Paris à Rouen, un projet chasse l'autre...


Le conseil d'administration de cette nouvelle compagnie offre d'exécuter à ses risques et périls et entièrement à ses frais, le chemin de fer par la vallée de la Seine avec embranchements sur Louviers, Elbeuf et Pontoise, ainsi que la ligne du Havre, lorsque sa convenance sera reconnue et demande a être entendu avec tous ceux qui se présenteront pour défendre le tracé de Gisors. Malgré cette opposition pourtant solidement argumentée, préférence fut donnée au projet soumis par la compagnie ayant présenté le tracé par les plateaux. En voici le détail : Paris, Pontoise, Gisors, Etrépagny, Charleval, Ry, Blainville, pour finalement arriver à Rouen, boulevard Beauvoisine. La loi présentée à la chambre des députés le 26 mai 1838, obtint 241 voix pour, 52 contre, puis à la chambre des pairs le 17 juillet, 97 voix pour et 3 contre. La loi était donc adoptée. Le texte de cette loi est assez court et précise en son article premier : "L'offre faite par les sieurs Chouquet et Leboche et Cie d'exécuter à leurs frais
un chemin de fer de Paris à Rouen, au Havre, et Dieppe est acceptée. En conséquence, toutes les clauses et conditions, soit à la charge de l'état, soit à la charge des sieurs Chouquet, Leboche et Cie stipulées dans le cahier des charges arrêté le 26 mai et le 14 juin 1838 par le ministre des travaux publics, de l'agriculture et du commerce et acceptées aux mêmes dates par les Sieurs Chouquet, Leboche et Cie recevront pleine et entière exécution". Suit un cahier des charges important ne comptant pas moins de 56 articles. L'article 2 précise le tracé. L'article 3 impose à la Cie de soumettre tous les 4 mois à l'administration l'approbation de 20 km de voie construite. Et un article pour le moins curieux " Les locomotives employées sur le chemin de fer devront consommer leurs fumées". Enfin la concession est limitée à une durée de 80 ans, l'Etat se réservant la faculté de racheter la concession à tout moment, à l'expiration d'un délai de quinze ans.

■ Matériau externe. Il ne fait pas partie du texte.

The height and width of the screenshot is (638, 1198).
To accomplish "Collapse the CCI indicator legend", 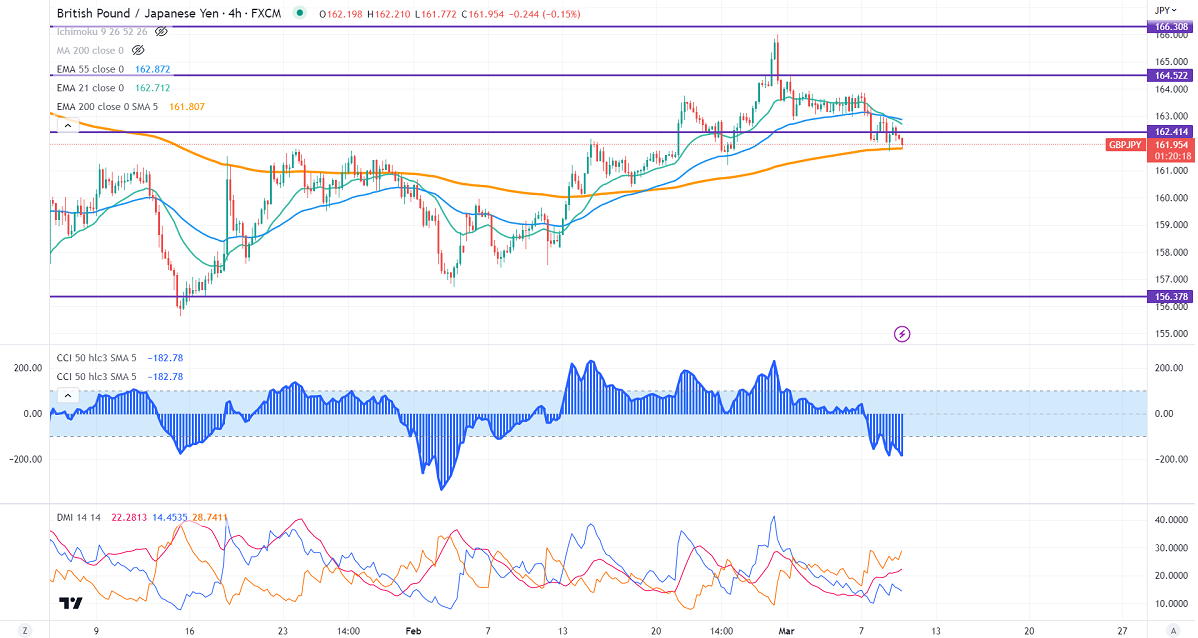I will coord(67,396).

On aurait pu croire que tout était terminé. En fait tout a été annulé, cette compagnie se trouvant dans l'incapacité de réunir le capital social de 40 millions qui lui avait été imposé. De ce fait, le risque existait que des travaux commencés soient menacés d'être suspendus, faute de financement. Devant ce risque, une demande en déchéance de cette Cie eut pour résultat de résilier la convention et l'abandon du projet. Dans l'intervalle, une autre Cie s'était constituée, dirigée par Charles Laffitte et Edouard Bount, financiers, et partisans du tracé par la vallée de la Seine. Dans la composition du fonds social, il se produisit un fait remarquable, pour la première fois les capitaux anglais ont afflué à tel point qu'ils pouvaient couvrir la moitié du fonds social, soit 18 millions qui s'offrent pour concourir avec les souscripteurs français. Laffitte et Bount ne s'engagent pas à la légère, il n'est plus question de Paris à la mer ; Rouen-Le Havre ne sera plus qu'une éventualité si tout va bien. Le projet est moins ambitieux, mais plus réaliste. La loi accordant la concession à ce projet fut votée le 15 juillet 1840,

assortie d'un cahier des charges analogue à quelques différences près de celui prévu lors de la loi de 1838. La concession est accordée pour une durée de 99 ans à dater de la ratification adoptée par la chambre par 194 voix pour et 37 contre, et à la chambre des Pairs par 98 voix contre 22, avec faculté de rachat par l'état à l'expiration de la concession, ce qui s'est effectivement produit puisque nous avons eu la S.N.C.F. depuis le 1er janvier 1938. Le projet prévoyait de relier Paris à Rouen en trois ans. Le coût des travaux se répartissait de la façon suivante : 36 millions de souscription et 14 millions prêtés par l'état français. L'entreprise était dirigée par l'ingénieur en chef Locke, assisté des entrepreneurs Mackensie et Brassey et des ingénieurs Allcard et Buddicum, tous britanniques, réputés pour avoir le meilleur savoir-faire de l'époque. La ligne devait traverser successivement 8 communes du département de Seine-et-Oise, 18 communes de l'Eure, 7 communes de Seine-Inférieure pour aboutir au débarcadère de Rouen-St-Sever.